Aside of indulging in deliciously gorgeous servings of piping-hot, dark-roasted black coffee and of sizzling, super-herb, french-vanilla-decorated dandelion root tea, I usually await the post noontime hour to nourish my temple of a body with food. But, on last Thursday, so ravenously hungry, my stomach ached for my first meal, around eight o’clock in the morning. Oh, it ached so!

Zooming into the grocery in my usual three minute shopping experience, I grabbed a jar of organic Polish pickles and peanut butter chocolate Kind bar, something that has been a recent habit for meal one, for nearly two months, and I placed the contents onto the checkout table, in front of the register worker.

The worker, a woman striking me as my polar opposite, is blatantly rude, loud, and obnoxious.

First, eyeing my food, she said, “Oh this looks like a treat.”

In my head, “No, lady with greasy skin and fat rolls, it is not a treat. It is a meal. This is why I look as I do. You should not comment on groceries. It’s so unsophisticated.” (mind you, I hate when I think like this, but sometimes a girl cannot be completely pure in her thoughts. It just happens).

She continued, “Are you pregnant?”

Stunned, for a second, I then burst into complete hysterical laughter. Sure, what she said should NEVER be asked to a woman unless that woman is wearing a sign reading, “I AM PREGNANT,” but I laughed anyway. A laughter of relief.

Four years ago, in 2013, exactly 2.5 years after ending my long-term love affair with Bulimia, I was still engaged in living chaotically with regard to eating. And I’ll never forget the day when a Sewickley housewife approached me, stating, “Congratulations.” Me: [confused face]. Woman: “On your pregnancy! You’re obviously pregnant.”

Pregnant I was not.

Just out of control and failing in the eating department.

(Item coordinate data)

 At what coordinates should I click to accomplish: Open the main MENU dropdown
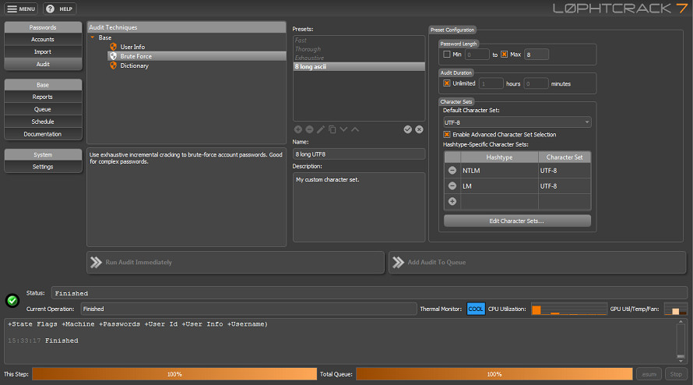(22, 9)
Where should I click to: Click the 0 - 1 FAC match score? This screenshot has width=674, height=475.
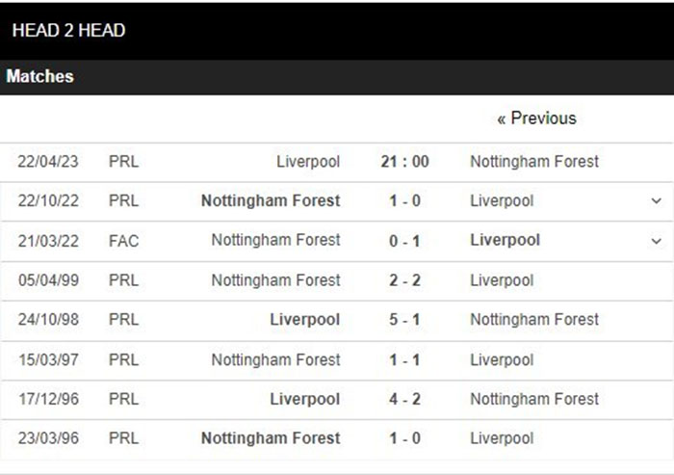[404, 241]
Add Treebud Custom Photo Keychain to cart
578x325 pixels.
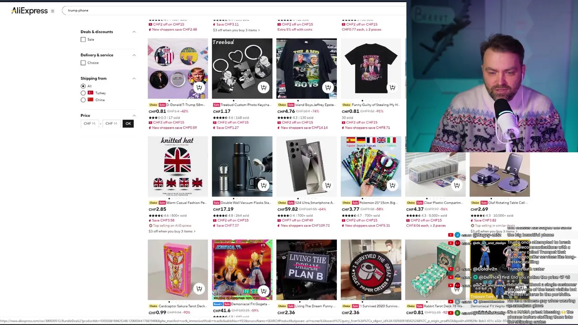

---

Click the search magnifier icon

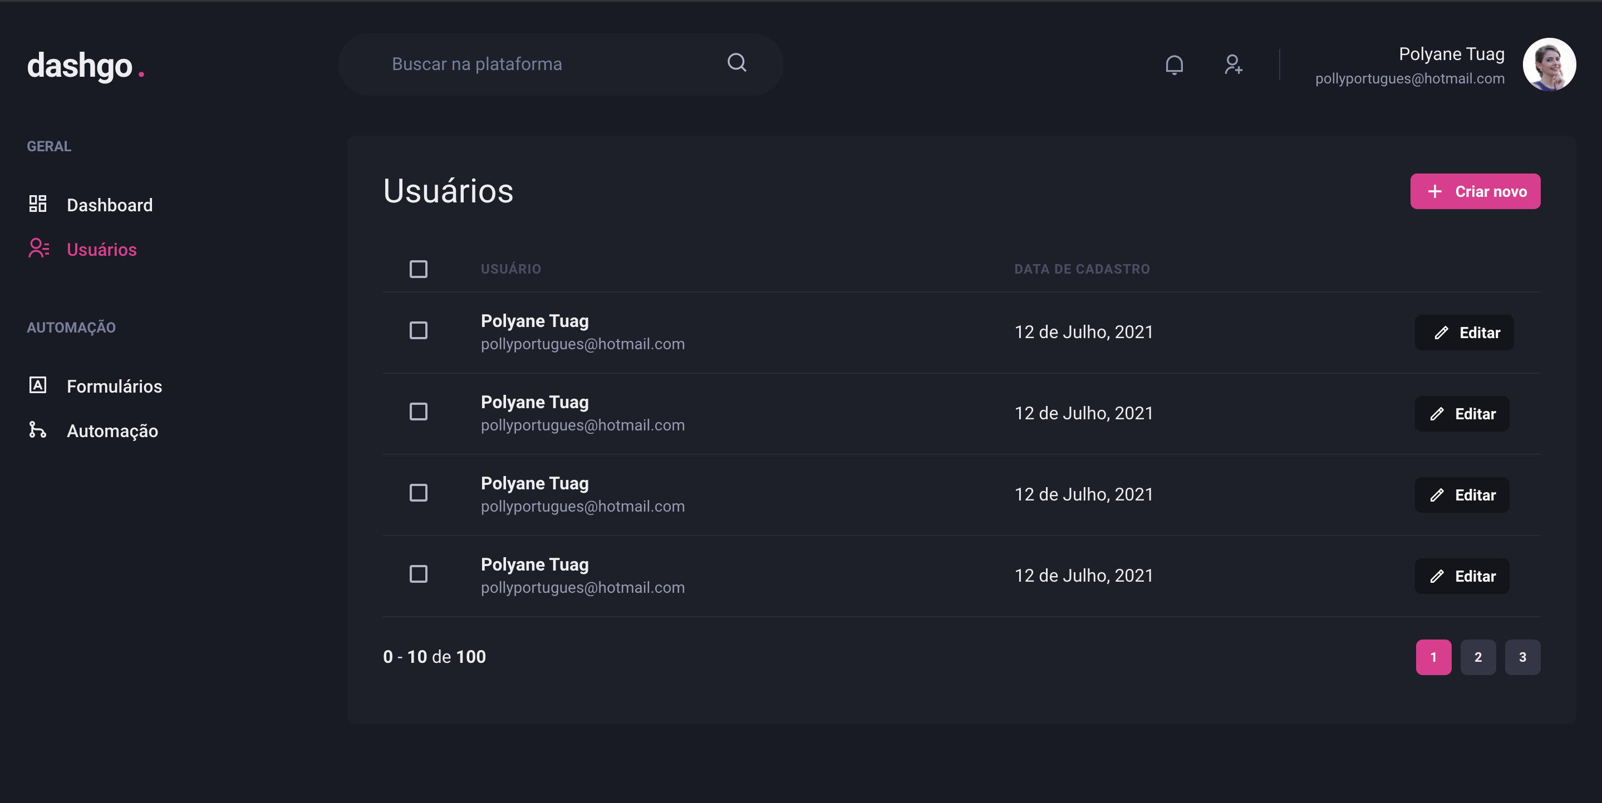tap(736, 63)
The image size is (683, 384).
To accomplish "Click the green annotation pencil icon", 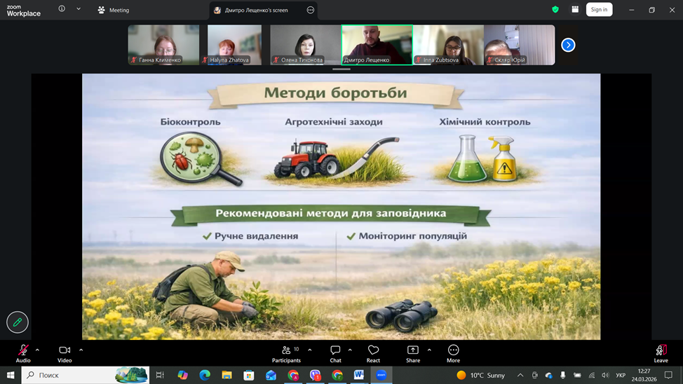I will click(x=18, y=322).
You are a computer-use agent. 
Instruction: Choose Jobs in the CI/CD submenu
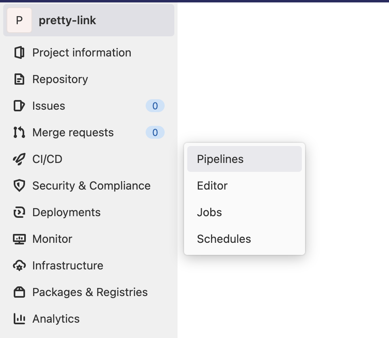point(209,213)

# Short task 1:
Answer these questions about the grocery checkout essay:
(a) What items did the narrator place on the checkout table?
(b) What did the register worker ask right after commenting on the food?
(c) In what year did the Sewickley housewife congratulate the narrator?
# Short task 2:
Repeat word for word the passage of the grocery checkout essay that opens with the words containing "First, eyeing my" and closes with "It just happens).".
These records come from a separate source, unrelated to the text.

# Task output 1:
(a) A jar of organic Polish pickles and a peanut butter chocolate Kind bar.
(b) "Are you pregnant?"
(c) 2013.

# Task output 2:
First, eyeing my food, she said, “Oh this looks like a treat.”

In my head, “No, lady with greasy skin and fat rolls, it is not a treat. It is a meal. This is why I look as I do. You should not comment on groceries. It’s so unsophisticated.” (mind you, I hate when I think like this, but sometimes a girl cannot be completely pure in her thoughts. It just happens).